Sono anni che la storica ed esperta di cultura ebraica Lia Tagliacozzo va nelle scuole a parlare di leggi razziali, persecuzioni e Shoah. Lo fa soprattutto nel Giorno della memoria, ma ogni volta quella data istituzionalizzata la interroga: come si possono far incontrare fatti che sembrano così lontani con gli accadimenti degli adolescenti di oggi?
Il rischio che quell’appuntamento si svuoti di senso e diventi solo un obbligo didattico per intere classi annoiate è dietro l’angolo. Ma lei non si è mai arresa e ha sempre lasciato aperta una porta: quella di chi vuole uscire senza più ascoltare e quella di chi decide di tornare indietro perché nella sua mente si sono accese alcune luci a intermittenza. Nasce così Tre stelle nel buio, l’ultimo libro di Lia Tagliacozzo (edizioni Manni, pp. 144, euro 14) destinato certamente ai ragazzi e alle ragazze di questa epoca ma anche al corpo docente che cerca l’ordito di un telaio doloroso insieme ai propri studenti, riconsegnando loro le coordinate della Storia (spesso perdute nell’eterno presente del web).

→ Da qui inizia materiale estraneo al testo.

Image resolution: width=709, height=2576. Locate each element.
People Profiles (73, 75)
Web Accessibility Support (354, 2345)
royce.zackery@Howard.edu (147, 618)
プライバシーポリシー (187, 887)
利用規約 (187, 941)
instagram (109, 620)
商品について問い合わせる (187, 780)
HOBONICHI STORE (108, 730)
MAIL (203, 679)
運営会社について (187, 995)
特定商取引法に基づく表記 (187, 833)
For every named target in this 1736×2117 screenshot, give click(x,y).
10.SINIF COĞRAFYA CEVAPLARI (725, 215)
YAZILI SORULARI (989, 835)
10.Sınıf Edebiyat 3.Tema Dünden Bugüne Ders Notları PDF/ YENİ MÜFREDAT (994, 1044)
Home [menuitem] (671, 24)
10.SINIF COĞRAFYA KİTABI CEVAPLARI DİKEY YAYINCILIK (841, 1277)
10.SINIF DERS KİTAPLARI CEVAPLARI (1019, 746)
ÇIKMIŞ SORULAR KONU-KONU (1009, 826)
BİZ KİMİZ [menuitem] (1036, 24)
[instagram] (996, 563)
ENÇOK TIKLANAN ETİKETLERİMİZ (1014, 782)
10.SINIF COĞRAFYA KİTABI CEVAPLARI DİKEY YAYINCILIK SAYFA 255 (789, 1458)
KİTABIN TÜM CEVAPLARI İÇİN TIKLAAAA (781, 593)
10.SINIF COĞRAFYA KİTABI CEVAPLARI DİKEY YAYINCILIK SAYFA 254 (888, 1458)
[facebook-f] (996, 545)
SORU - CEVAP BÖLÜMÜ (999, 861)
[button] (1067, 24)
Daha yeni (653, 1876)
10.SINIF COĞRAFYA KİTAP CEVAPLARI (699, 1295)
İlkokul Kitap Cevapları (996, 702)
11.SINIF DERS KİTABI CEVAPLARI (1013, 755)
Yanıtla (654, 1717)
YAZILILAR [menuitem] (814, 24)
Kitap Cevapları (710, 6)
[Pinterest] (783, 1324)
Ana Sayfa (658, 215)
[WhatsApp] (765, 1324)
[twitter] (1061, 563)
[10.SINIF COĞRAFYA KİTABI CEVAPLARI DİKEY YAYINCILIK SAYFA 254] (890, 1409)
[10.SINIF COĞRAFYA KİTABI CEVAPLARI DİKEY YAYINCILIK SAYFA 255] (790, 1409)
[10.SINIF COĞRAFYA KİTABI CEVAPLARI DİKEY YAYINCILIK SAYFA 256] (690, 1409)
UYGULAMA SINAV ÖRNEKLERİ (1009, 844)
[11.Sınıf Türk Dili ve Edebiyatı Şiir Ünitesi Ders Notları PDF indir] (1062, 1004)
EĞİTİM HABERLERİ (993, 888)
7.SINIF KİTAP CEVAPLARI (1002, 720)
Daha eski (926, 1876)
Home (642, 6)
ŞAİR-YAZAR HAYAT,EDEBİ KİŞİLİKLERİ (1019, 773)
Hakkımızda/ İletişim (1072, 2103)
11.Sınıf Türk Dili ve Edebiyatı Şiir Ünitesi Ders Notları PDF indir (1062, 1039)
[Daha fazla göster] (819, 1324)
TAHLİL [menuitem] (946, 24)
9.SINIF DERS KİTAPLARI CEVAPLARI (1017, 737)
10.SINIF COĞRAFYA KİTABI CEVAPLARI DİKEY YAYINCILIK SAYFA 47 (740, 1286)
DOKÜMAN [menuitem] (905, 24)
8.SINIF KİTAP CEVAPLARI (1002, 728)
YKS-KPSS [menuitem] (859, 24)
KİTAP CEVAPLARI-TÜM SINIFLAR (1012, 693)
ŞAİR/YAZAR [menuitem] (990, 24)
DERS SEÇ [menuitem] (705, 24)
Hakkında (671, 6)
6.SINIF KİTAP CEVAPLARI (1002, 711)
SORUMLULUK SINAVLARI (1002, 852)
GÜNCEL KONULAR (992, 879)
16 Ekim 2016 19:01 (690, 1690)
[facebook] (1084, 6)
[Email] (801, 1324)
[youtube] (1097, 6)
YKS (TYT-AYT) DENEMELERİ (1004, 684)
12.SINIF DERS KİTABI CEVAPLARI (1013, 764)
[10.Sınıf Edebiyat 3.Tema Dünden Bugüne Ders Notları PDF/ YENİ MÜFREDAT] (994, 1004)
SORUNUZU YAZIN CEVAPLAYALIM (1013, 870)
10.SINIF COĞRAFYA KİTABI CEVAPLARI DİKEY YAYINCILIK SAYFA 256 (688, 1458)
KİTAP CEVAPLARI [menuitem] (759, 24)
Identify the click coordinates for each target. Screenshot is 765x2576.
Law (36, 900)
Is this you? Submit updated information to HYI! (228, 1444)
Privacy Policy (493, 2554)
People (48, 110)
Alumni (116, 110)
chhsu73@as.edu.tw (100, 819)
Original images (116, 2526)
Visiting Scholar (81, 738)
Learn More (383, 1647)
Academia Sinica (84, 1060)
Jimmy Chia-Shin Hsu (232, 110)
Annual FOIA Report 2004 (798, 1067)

DOMANDA: come può nascere un romanzo dall’esperienza del racconto nelle scuole delle persecuzioni nazifasciste ai danni degli ebrei? Basta saper osservare, anno dopo anno, i comportamenti e le attitudini di quell’«audience» speciale e poi tirare le fila. Alcuni sono insofferenti, come Franki, ribadiscono che non ce la fanno più a sentire sempre la stessa solfa, altri invece collaborano e tentano di cucire insieme anche alcuni loro ricordi, magari pagine di diario che pur solo per affinità emotive, richiamano quel passato terribile (l’isolamento del Covid, la guerra in Ucraina, la paura di non essere accettati, l’esilio dal proprio paese, i partigiani traditi e ammazzati di cui sa Ugo, il bidello).

IN COMPAGNIA di Pupa Garribba (e dei versi di Primo Levi o le parole di Calamandrei), l’autrice registra gli umori di quella platea incerta fra disciplina e disubbidienza e intanto segna una linea del tempo, tentando di mettere ordine nella Storia. Da parte sua, Pupa, classe 1935, nata a Genova, italiana, ma bollata sui suoi documenti come «appartenente alla razza ebraica» narra brani e frammenti della sua biografia privata che, necessariamente, si intreccia con quella di altre migliaia di cittadine e cittadini senza più una casa, un lavoro, una istruzione, in pericolo di vita. Racconta la fuga della sua famiglia attraverso le Alpi, la neve nei boschi, il freddo. Il miraggio era la vicinissima eppure così impervia Svizzera. In ascolto, c’è anche Ahmed: rivede suo padre 19enne in gommone, che si lascia alle spalle i campi di prigionia libici. L’Italia era stata per lui un approdo, lo stesso paese che stigmatizzò gli ebrei fino ai rastrellamenti finali. Stare al di qua o al di là del confine come una questione di vita o di morte è un dilemma che capiscono in molti.

NON TUTTO FILA LISCIO, però. I pregiudizi serpeggiano in classe («perché sempre con voi ebrei se la sono presa?», chiede Emma), ma c’è la storia di nonno Arnaldo a parlare per Lia, mentre Pupa ricorda le ragioni dell’antisemitismo, fino alle teorie cospirazioniste che accusavano gli ebrei di essere a capo di case farmaceutiche e di guadagnare con la pandemia. Il Giorno della memoria, allora, diventa un tempo vivo, pulsante, incandescente. Un laboratorio del futuro.